The IRS needs to do a better job of providing guidance on the real estate tax deduction so taxpayers can properly comply, recommends a new report from the Government Accountability Office.

The GAO acknowledged that taxpayers face challenges when itemizing their federal income tax deductions, particularly when their local real estate tax bills include nondeductible charges. Neither local government tax bills nor mortgage servicer documents typically identify what taxpayers can properly deduct. Without that information, determining deductibility can be complex and involve significant effort.

While IRS guidance for taxpayers discusses what qualifies as deductible, it does not indicate that taxpayers may need to check both their tax bills and other information sources to make the determination. In addition, using tax software and paid preparers may not ensure that taxpayers only deduct the qualified amounts.

However, the GAO believes that taking too much of a deduction on real estate taxes could contribute significantly to the federal government’s estimated net tax gap of $290 billion. According to the Congressional Research Service, the real estate tax deduction was the most frequently itemized federal income tax deduction claimed by individual taxpayers between 1998 and 2006. The deduction was claimed on approximately 31 percent of all individual tax returns, and on about 87 percent of all returns with itemized deductions. In 2006 alone, individual taxpayers claimed about $156 billion in real estate taxes as an itemized deduction.

There are no reliable estimates for the extent of noncompliance caused by taxpayers claiming nondeductible charges, or the associated federal tax loss, the GAO acknowledged. However, the GAO estimates that almost half of local governments nationwide included generally nondeductible charges on their bills. The GAO surveyed a sample of 1,700 local communities, conducted case studies on five large county governments, and closely analyzed compliance in two counties. While the full extent of overstatement is unknown due to data limitations, the GAO estimates that taxpayers in those two counties collectively overstated their deductions by at least $23 million, or $46 million using broader matching criteria.

The GAO noted that IRS examinations of real estate tax deductions usually focus more on whether the taxpayer owned the property and paid the taxes than on whether the taxpayer claimed only deductible amounts, primarily because the nondeductible charges are generally small. IRS guidance does not require examiners to request proof of deductibility or direct them to look for nondeductible charges on tax bills.

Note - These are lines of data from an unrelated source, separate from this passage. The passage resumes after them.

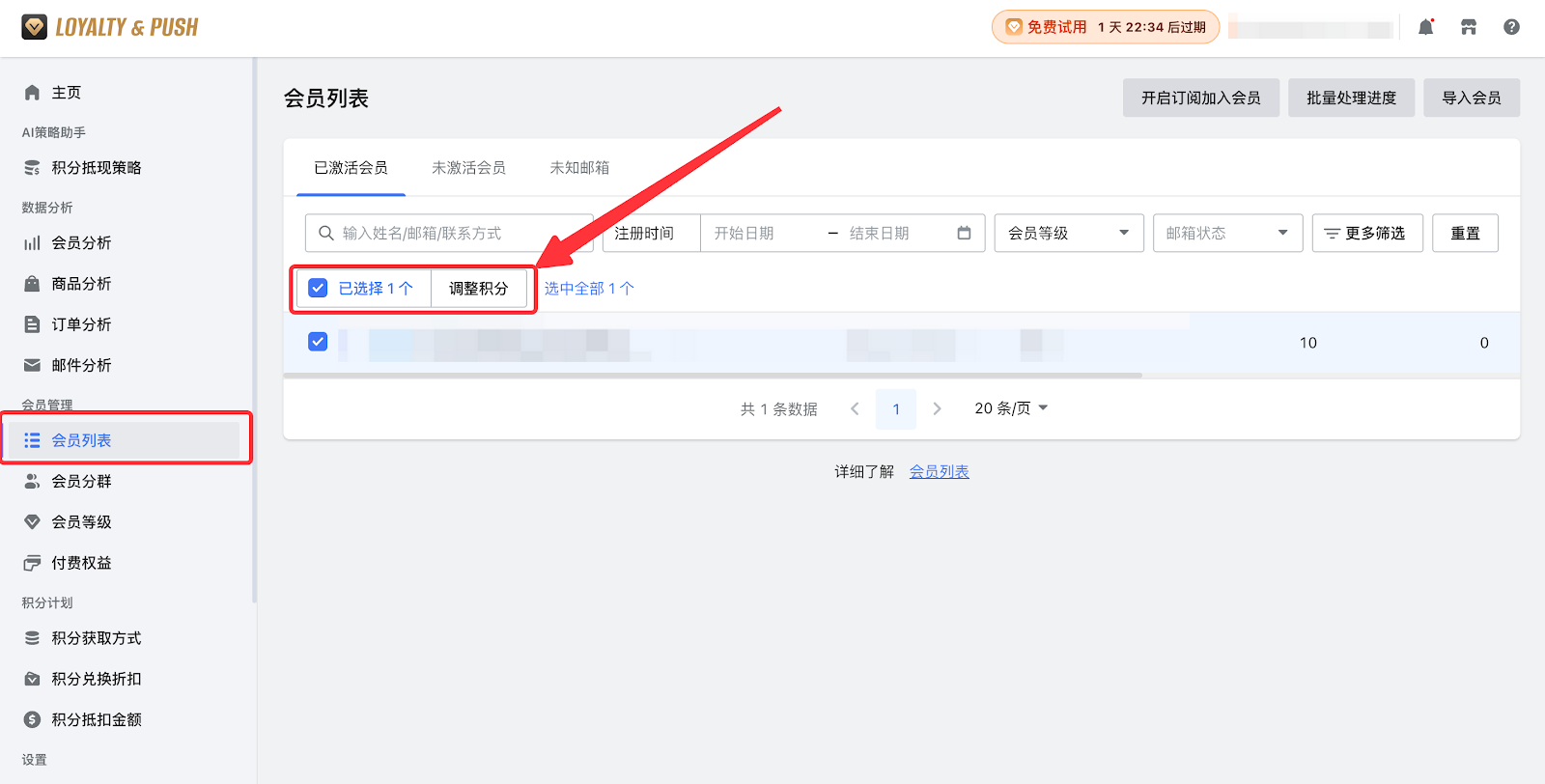The image size is (1545, 784).
Task: Click the calendar icon in date range
Action: (x=964, y=233)
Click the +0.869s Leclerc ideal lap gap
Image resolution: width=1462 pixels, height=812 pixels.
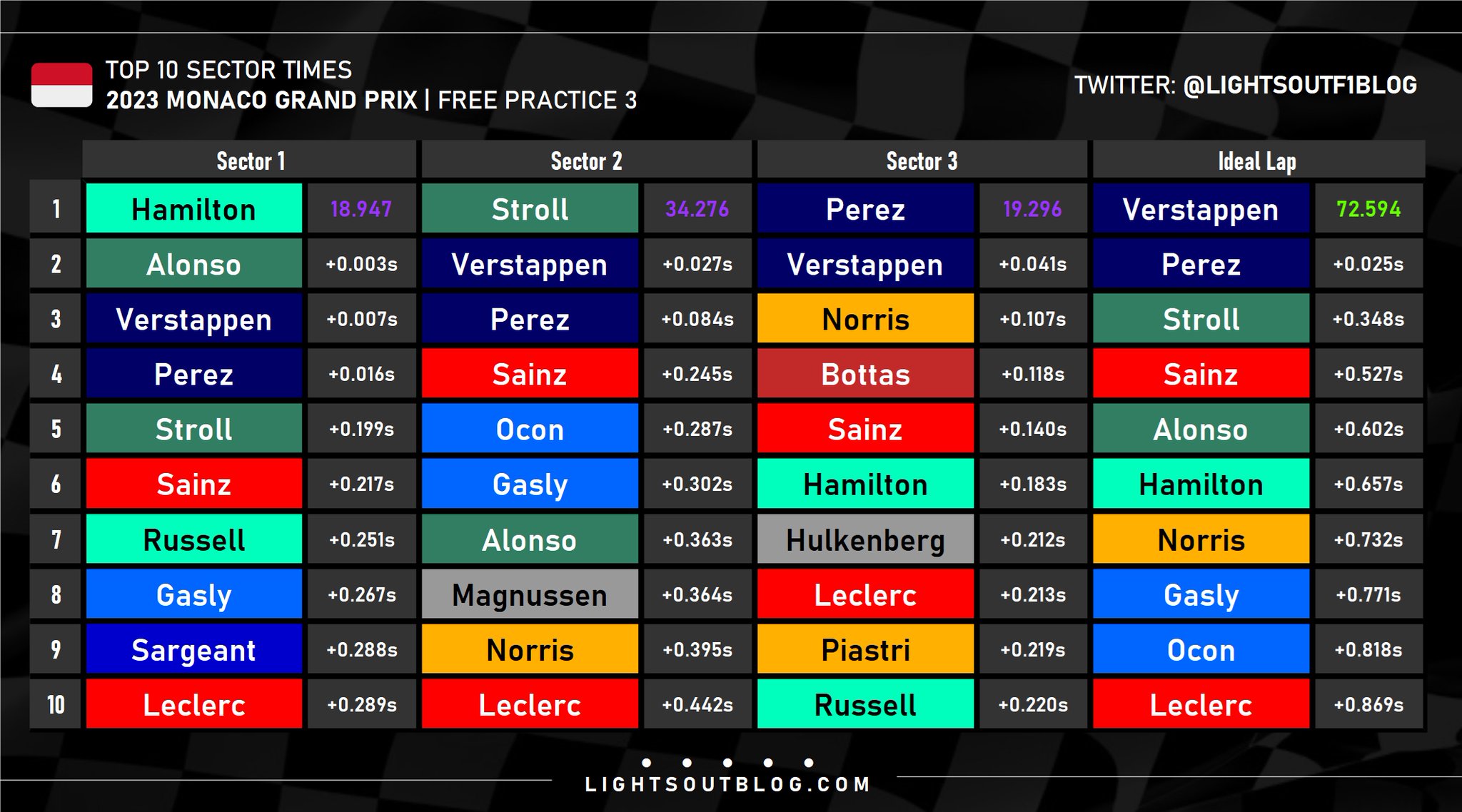[1368, 704]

Various options could improve compliance with the real-estate tax deduction, such as providing taxpayers with better guidance and more information, and increasing IRS enforcement, the GAO noted.

“However, the lack of information regarding the extent of noncompliance and the associated tax loss makes it difficult to evaluate these options,” said the report. The GAO added that if the IRS obtained information on real-estate tax bill charges, it could find areas with potentially significant noncompliance and use targeted methods to reduce noncompliance in those areas.

The GAO recommended that the IRS change its guidance to taxpayers and also revise the IRS guidance for auditing the deduction. The report also recommended that the IRS identify a cost-effective means of obtaining information on tax bill charges, and conduct outreach to local governments and others on options for helping taxpayers comply.

The IRS agreed with most of the recommendations, but disagreed with changing the auditing guidance. “The guidance available to examiners … provides sufficient information to properly examine this deduction,” wrote Deputy Commissioner Linda Stiff. “Examiners are expected to use their judgment and to consider available documentary evidence, oral testimony, taxpayer credibility, and all available facts and circumstances to arrive [at] a correct determination.”

However, the GAO said it continues to believe the guidance for IRS audits should be improved.